## Task objective
From the text on the AI arms race below, list each company given a 2026 AI-related capital spending figure, along with that figure.

The numbers behind the AI arms race

The individual spending commitments are staggering even by Big Tech standards. Amazon leads the pack with roughly $200 billion earmarked for AI-related capital expenditures in 2026. Alphabet is targeting between $175 billion and $190 billion. Microsoft’s range sits at approximately $120 billion to $190 billion, while Meta has guided between $115 billion and $145 billion. Oracle rounds things out at around $50 billion.

Goldman Sachs has attempted to put the longer-term trajectory into perspective, projecting that cumulative hyperscaler capital expenditures could land between $5.3 trillion and $7.6 trillion from 2025 through 2030.

Q1 2026 capital expenditures for these firms reached a record $130 billion-plus combined.

Where the cuts are actually happening

Job cuts across the tech sector have continued through July 2026, with companies explicitly framing layoffs as a strategic reallocation toward AI investments.

Usage caps on AI tools like Anthropic’s Claude have emerged, suggesting that even within the AI ecosystem, companies are getting more selective about how they deploy resources.

The crypto angle nobody’s talking about

Decentralized computing networks reportedly offer savings of up to 75% compared to conventional cloud computing.

What this means for investors

Goldman Sachs’ projection of up to $7.6 trillion in cumulative spending through 2030 suggests that even if individual quarters show some moderation, the long-term trajectory remains aggressively upward.

## Supplied information
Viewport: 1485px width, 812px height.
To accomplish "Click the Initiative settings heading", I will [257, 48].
* * *
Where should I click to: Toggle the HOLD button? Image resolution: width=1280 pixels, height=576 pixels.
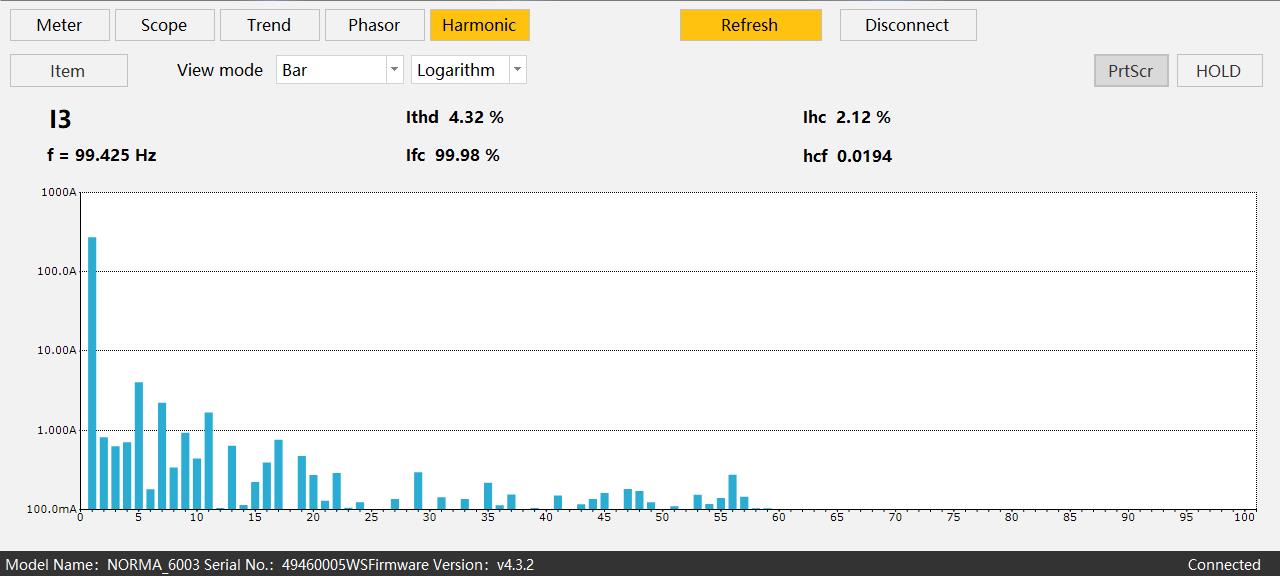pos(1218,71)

## Task response
- Amazon: roughly $200 billion
- Alphabet: between $175 billion and $190 billion
- Microsoft: approximately $120 billion to $190 billion
- Meta: between $115 billion and $145 billion
- Oracle: around $50 billion